Wednesday, April 26, 2017

Mystery: Norman Thomas di Giovanni

I don't have a lot of time to dig into the mystery--which is what I have been calling the origin and authenticity of the story called, variously, "The Fauna of Mirrors," "Animals in the Mirror," and "Animales del Mirro" by Jorge Luis Borges...and maybe Margarita Guerrero. Less than an hour per week, maybe. Not much time, really.

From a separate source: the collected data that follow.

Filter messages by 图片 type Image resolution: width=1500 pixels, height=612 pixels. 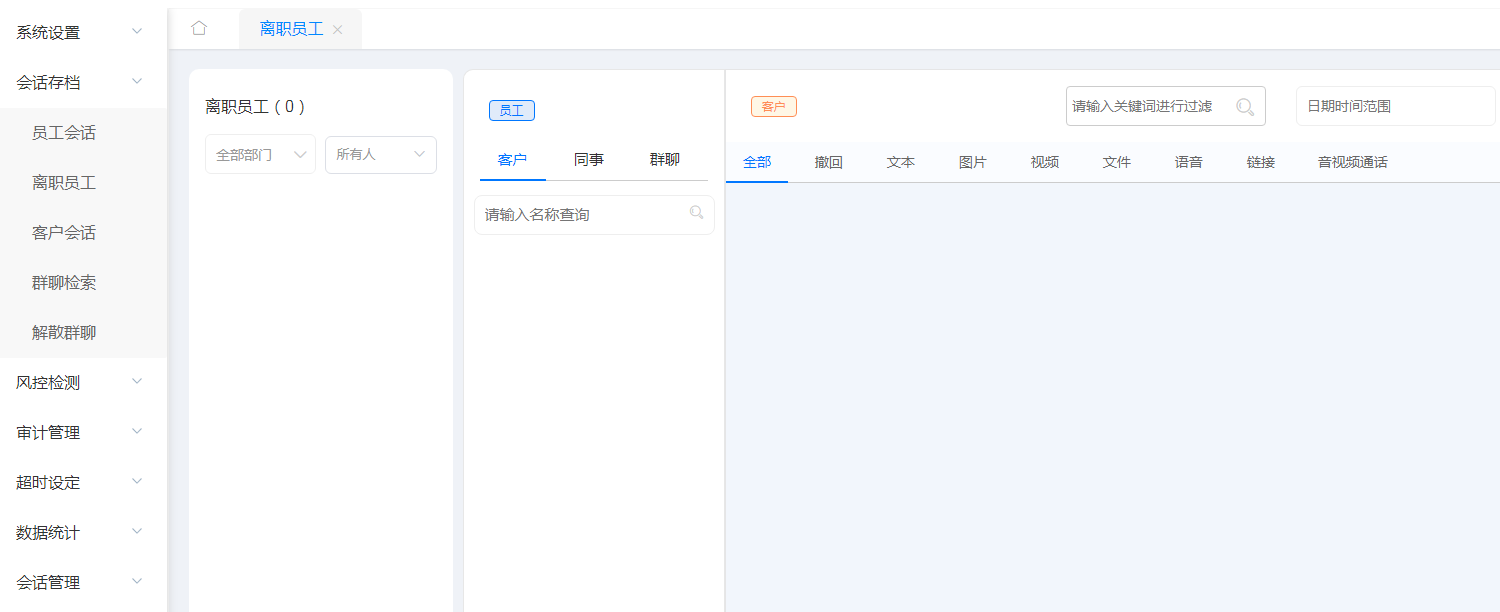971,161
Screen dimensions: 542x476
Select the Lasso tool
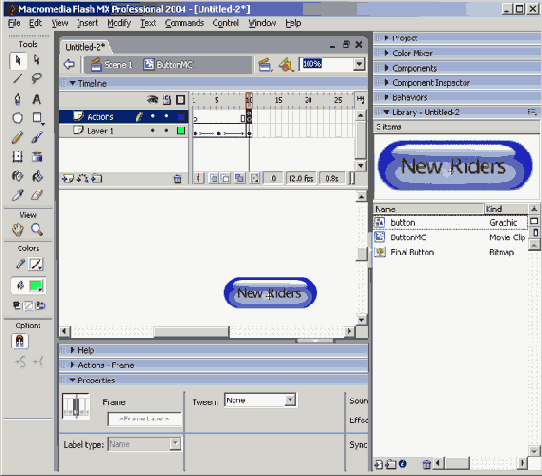(36, 79)
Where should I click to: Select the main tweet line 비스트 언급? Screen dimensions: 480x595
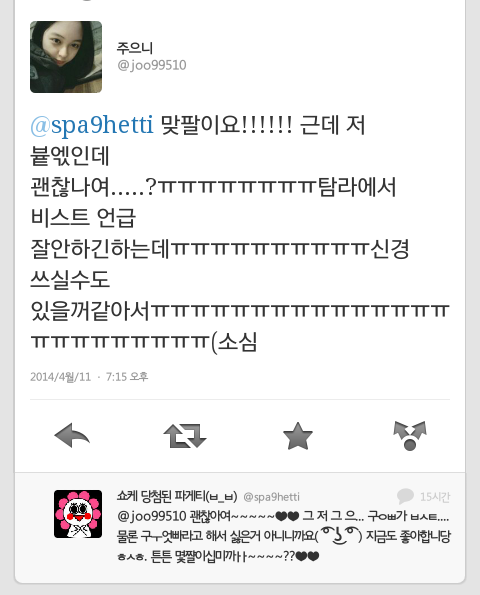pos(83,218)
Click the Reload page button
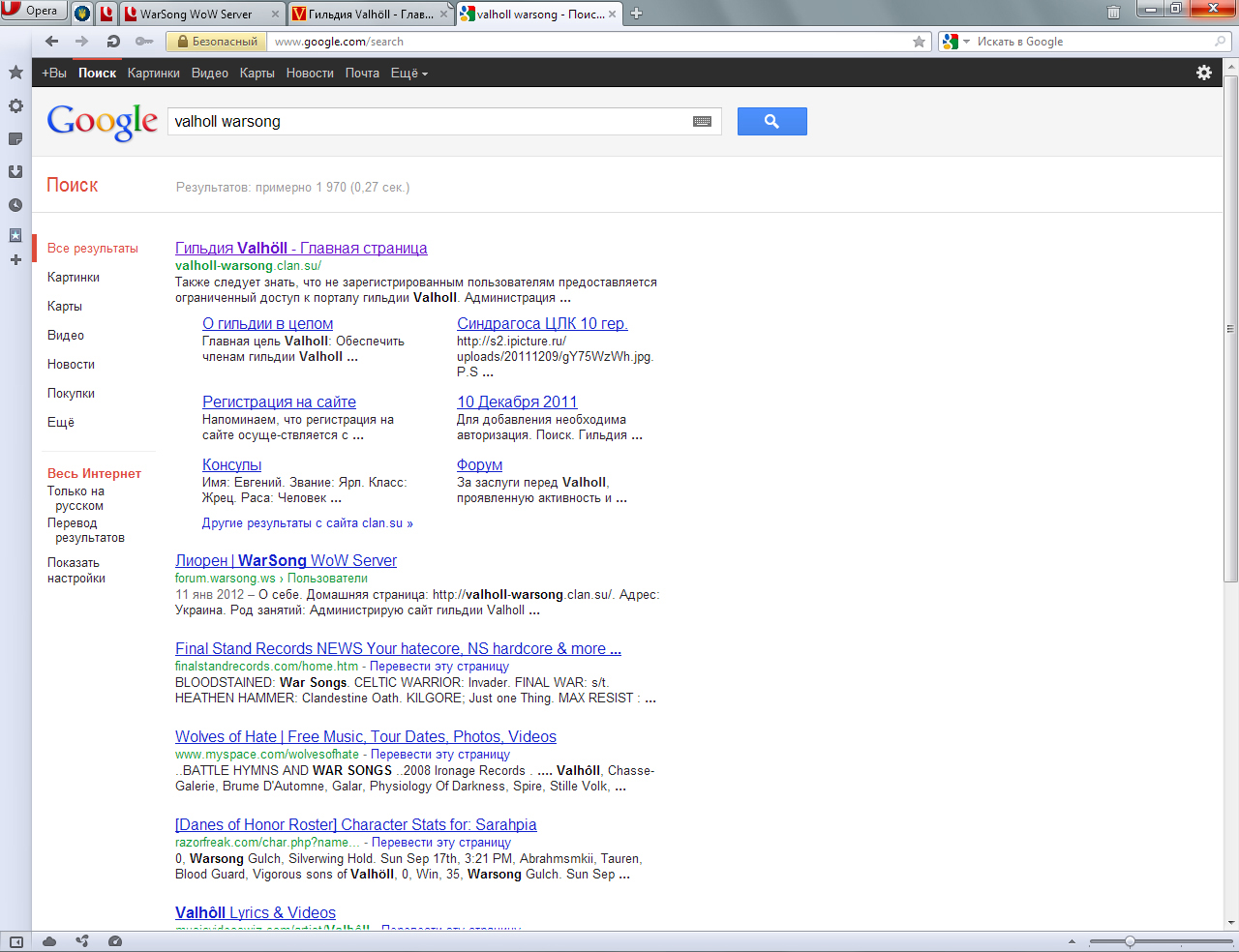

So today I wanted to devote my few minutes to Norman Thomas di Giovanni. I found this. di Giovanni worked directly with Borges on translations of Borges's work into English. As things progressed, after Borges passed away, di Giovanni found himself being deprived of the results of that work. Publishers and Borges's widow had begun releasing newly translated versions of Borges's Spanish editions, without di Giovanni's contributions at all. He writes:

Behind my back, I was being ushered out of the door (if such a mixed metaphor is permissable) and at the same time was being airbrushed out of history, out of Borges's existence. All of my volumes of his work - work to which he contributed and gave a unique voice - were deliberately allowed to go out of print. No publisher, no editor, no agent, no executor of any estate ever wrote to me to explain any of this. New translations appeared. Viking-Penguin had bought up E.P. Dutton, and unilaterally, without a single word to me, they nullified my contracts, an act which experts in the law have told me was illegal. So ruthless was Viking that they even commissioned a new edition of Borges's poems, stealing from my edition, without permission, without payment, a considerable body of my work.

This is all very depressing.

I learned all this when I was looking up di Giovanni with the hopes of contacting him about the mystery. He passed away in February of 2017.

Norman Thomas di Giovanni will be remembered by friends in Buenos Aires for his wit and for his brash manner in all that he set out to do. He must also be remembered for his brilliant literary training, his high quality as a translator and his capacity to move from his hard-knocks managerial style to his kindness as a friend to all of his friends and for his often excessive generosity. Di Giovanni wanted to help the whole world. He was a sponge for attention and affection from all those he befriended or was close to at any one time.
However, Di Giovanni would probably want to be remembered simply as the best translator that Jorge Luis Borges ever had.